1 July 2014

I’ve been ‘fostering’ Brian for 31 years!

New carers wanted for council’s Shared Lives scheme for vulnerable adults

Shared Lives carer Marian Ferguson with BrianIn 1983 Marian Ferguson and her husband decided to become foster carers for Brian, a young boy with Downs Syndrome.

Wind the clock forward 31 years to the present day – and Brian is still happily living with Marian.

It’s a success story that has come about through Brighton & Hove City Council’s ‘Shared Lives’ scheme.

Shared Lives links up vulnerable adults with carers who provide support and accommodation in their own home. It’s like fostering, but for adults who need extra support rather than children.

The Shared Lives team is looking for more carers. It can be either on a full-time, short-breaks or sessional basis.

Full training and support are provided. You receive a fee from the council based on the needs of each person you support.

If you’d like to know more about the council’s Shared Lives scheme, please:

Marian and Brian

Marian Ferguson had worked with children with disabilities since leaving school. After a stint running a children’s home in Coldean she decided to change tack, but still wanted to do something to help children with disabilities.

She originally met Brian, then aged eight, through a scheme called Be My Parent, which is run by the British Association for Adoption and Fostering.

For much of his childhood Brian was a student at Downs View school in Woodingdean – which was convenient for Marian as she was working there for a number of years. Then, when he turned 18, what started off as a fostering arrangement for a child turned into something much more long-term.

Marian says it was partly at the insistence of her two sons – who are only a couple of years older than Brian and who have always treated him as a brother – that they chose to carry on looking after Brian.

“We wanted to continue what was a very successful fostering arrangement into Brian’s adult life. With the support of the council’s Shared Lives scheme we’ve been able to do this.”

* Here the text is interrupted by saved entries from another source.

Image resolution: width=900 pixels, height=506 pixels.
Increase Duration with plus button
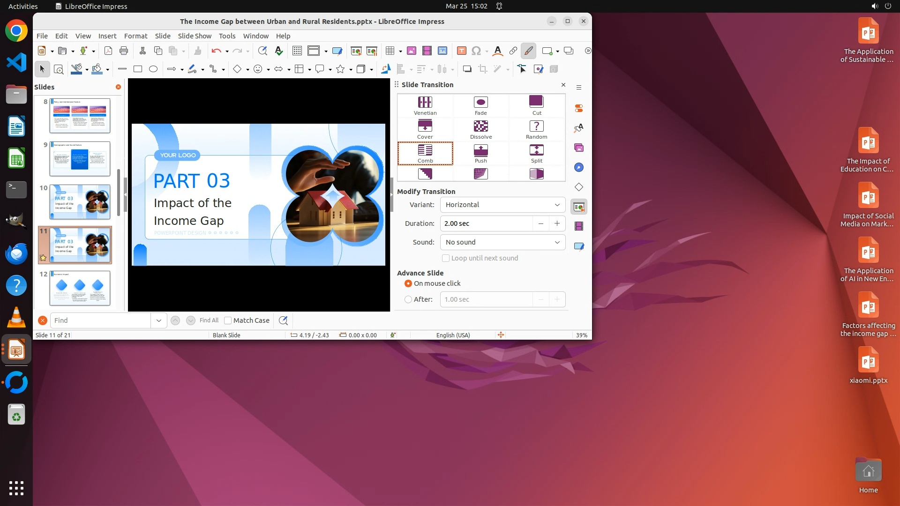point(557,223)
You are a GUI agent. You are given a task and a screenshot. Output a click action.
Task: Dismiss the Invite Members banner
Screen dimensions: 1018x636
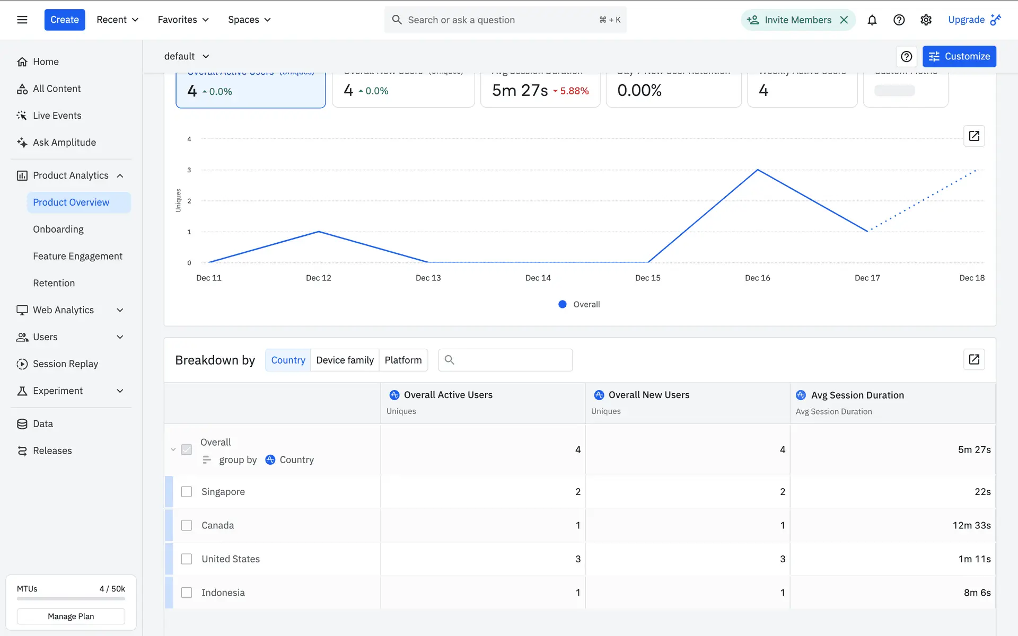[844, 20]
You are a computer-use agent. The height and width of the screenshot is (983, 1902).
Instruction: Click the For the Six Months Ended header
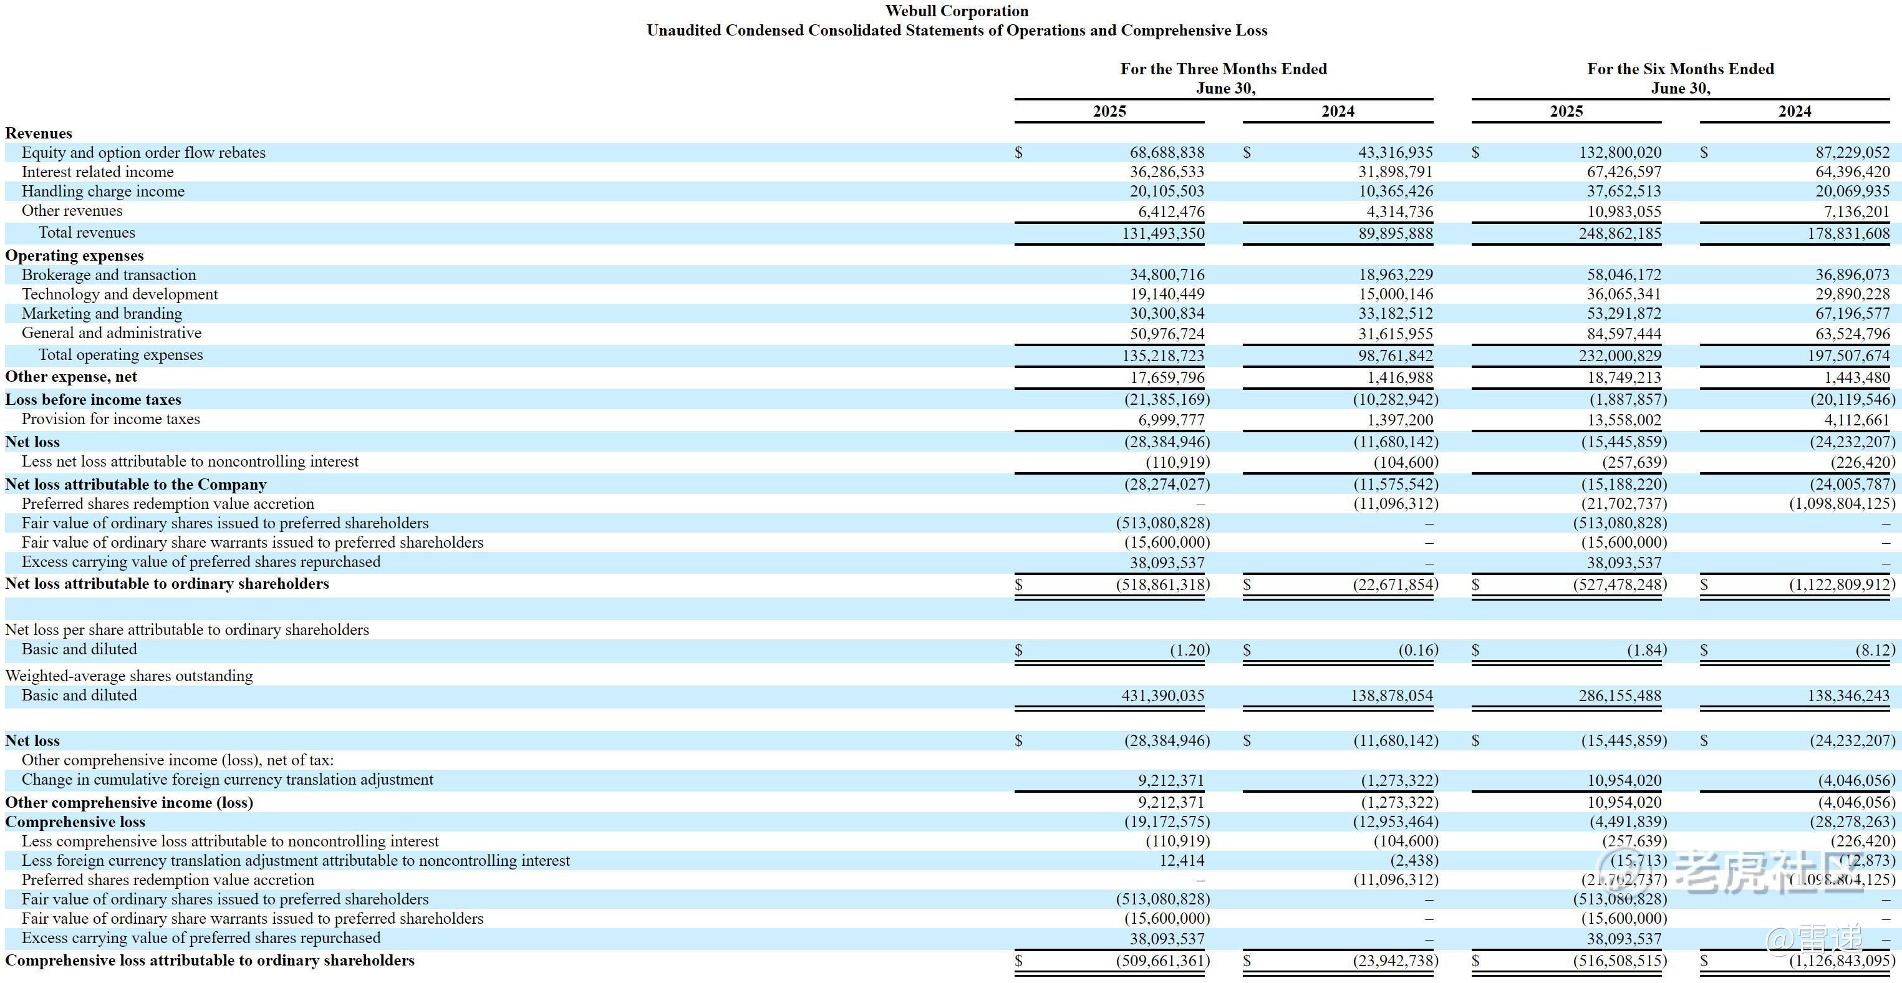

Marian says attitudes to people with Down's Syndrome have changed a lot in the 31 years they have been supporting Brian.

“In those days many people thought Down’s Syndrome was something to be hidden away rather than spoken about. There were people who simply couldn’t understand why I had chosen to look after Brian.

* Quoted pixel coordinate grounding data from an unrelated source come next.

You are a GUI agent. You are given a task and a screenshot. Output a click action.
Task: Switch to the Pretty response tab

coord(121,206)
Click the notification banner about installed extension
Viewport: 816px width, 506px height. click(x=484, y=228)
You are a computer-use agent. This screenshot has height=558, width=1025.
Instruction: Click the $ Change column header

“Things have definitely changed for the better since then.

“We’re a pretty close-knit family and I get lots of support from my sons in particular, but it’s nice to know that the Shared Lives team is there to offer support when we need it.”

Brian leads a busy life. With support from the council’s adult social care team he attends a number of groups during the week.

These include a film group and history project and a recycling scheme. Brian also does some basic clerical work on Wednesdays in a council-supported scheme, and visits his girlfriend at a centre run by the council for people with learning disabilities.

Marian’s youngest son also takes Brian out somewhere most weekends.

It’s not all been easy for Marian and Brian. He has had some serious health problems as an adult, and the recent death of Marian’s husband – the man Brian treated as his father – was a big blow for both of them.

But there’s no doubt in Marian’s mind that having Brian living with her through the Shared Lives scheme has been one of the best things that’s happened to her.

“Shared Lives has been great for me. It’s been really rewarding and wonderful,” she says.

“My philosophy in life is to give things a go. Even if you only give a little bit of your time to something or someone it’s still a great thing to do.

“I think Shared Lives has been great for Brian as well. It’s given him the love, support and stability of a family that he might not otherwise have had. If anything my husband’s death has brought us even closer together.

“I love Brian as my own son and I love having him around the house. He treats me as his mother and there will always be a loving home for him here.”